Depuis lundi, les forces de l’ordre expérimentent le convoyage de véhicules sur deux créneaux horaires de trois heures chacun, le matin et le soir. Les civils sont autorisés à s’engager sur la route par groupes de dix, encadrés par des véhicules de gendarmerie, avec consigne de ne pas s’arrêter. Du jamais-vu depuis la quasi-guerre civile des années 1980. Tous les kilomètres, un Centaure, véhicule blindé dernière génération, est positionné en cas de problème. Au « verrou nord », sous un tivoli, un PC sécurité coordonne la surveillance. Sur un écran, des gendarmes regardent les images envoyées par un drone. Le groupe d’intervention de la gendarmerie nationale (GIGN) est également présent. Soit un total de 200 hommes pour faire traverser 4 kilomètres de route aux – encore rares – automobilistes.
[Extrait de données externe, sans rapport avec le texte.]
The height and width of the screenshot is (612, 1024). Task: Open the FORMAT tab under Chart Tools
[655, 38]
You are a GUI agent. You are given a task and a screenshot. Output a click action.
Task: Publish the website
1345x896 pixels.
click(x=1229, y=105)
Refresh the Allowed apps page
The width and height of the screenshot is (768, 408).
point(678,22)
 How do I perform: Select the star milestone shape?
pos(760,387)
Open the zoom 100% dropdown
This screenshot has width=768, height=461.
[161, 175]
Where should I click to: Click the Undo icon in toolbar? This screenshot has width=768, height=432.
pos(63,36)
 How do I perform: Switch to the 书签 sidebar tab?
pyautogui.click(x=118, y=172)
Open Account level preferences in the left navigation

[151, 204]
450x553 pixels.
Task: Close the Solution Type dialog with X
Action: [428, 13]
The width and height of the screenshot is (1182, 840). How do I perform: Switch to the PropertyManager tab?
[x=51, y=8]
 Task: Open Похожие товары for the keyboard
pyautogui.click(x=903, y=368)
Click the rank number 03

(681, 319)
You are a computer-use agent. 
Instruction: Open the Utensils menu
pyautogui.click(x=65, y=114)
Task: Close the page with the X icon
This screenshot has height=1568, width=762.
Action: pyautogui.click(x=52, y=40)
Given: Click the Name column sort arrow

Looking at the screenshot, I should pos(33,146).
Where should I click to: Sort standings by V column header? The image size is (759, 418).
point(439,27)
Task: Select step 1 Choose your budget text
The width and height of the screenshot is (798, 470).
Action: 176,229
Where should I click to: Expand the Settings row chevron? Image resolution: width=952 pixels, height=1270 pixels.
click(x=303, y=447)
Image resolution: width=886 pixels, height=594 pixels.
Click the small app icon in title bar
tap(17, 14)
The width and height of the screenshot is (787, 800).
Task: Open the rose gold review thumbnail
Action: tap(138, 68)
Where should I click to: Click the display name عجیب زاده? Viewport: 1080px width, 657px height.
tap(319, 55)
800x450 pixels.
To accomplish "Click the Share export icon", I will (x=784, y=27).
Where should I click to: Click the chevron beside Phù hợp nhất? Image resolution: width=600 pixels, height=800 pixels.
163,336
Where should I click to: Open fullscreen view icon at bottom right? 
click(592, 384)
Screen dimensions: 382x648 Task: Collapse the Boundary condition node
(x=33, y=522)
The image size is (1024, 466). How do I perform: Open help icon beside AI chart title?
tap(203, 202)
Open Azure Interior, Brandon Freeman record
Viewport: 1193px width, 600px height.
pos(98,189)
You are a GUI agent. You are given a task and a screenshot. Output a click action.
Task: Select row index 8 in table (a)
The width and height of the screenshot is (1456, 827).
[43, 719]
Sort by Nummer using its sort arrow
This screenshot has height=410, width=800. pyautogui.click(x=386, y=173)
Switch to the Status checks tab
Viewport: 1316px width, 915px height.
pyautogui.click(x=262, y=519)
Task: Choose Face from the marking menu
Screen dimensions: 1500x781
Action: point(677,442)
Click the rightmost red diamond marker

Il faut dire que l’ouverture à la libre circulation pendant quelques heures, samedi 5 octobre, a été un échec retentissant : un homme s’est fait dérober son véhicule en fin d’après-midi, au nez et à la barbe des militaires positionnés à moins de 500 mètres des lieux du vol. Pour autant, le général Nicolas Matthéos, qui commande la gendarmerie de Nouvelle-Calédonie, reste optimiste : « Il faut laisser le temps de la désescalade, même si ce qui s’est passé est inacceptable. Il n’y a plus de tirs d’armes à feu, seulement quelques éléments isolés, souvent très jeunes, armés de cailloux. »
« Une vraie envie de normalisation »
A l’un des points chauds de la traversée, deux très jeunes hommes, cagoulés, s’approchent de la chaussée, projectile à la main, avant de soudainement rebrousser chemin en courant vers l’intérieur des terres. Car c’est une autre difficulté du maintien de l’ordre à Saint-Louis : si les gendarmes ont repris le contrôle de la route, il leur est encore impossible de pénétrer à l’intérieur de la tribu, à moins de vouloir risquer une confrontation. Une subtilité que la dizaine de jeunes qui a encore la volonté d’en découdre a bien compris.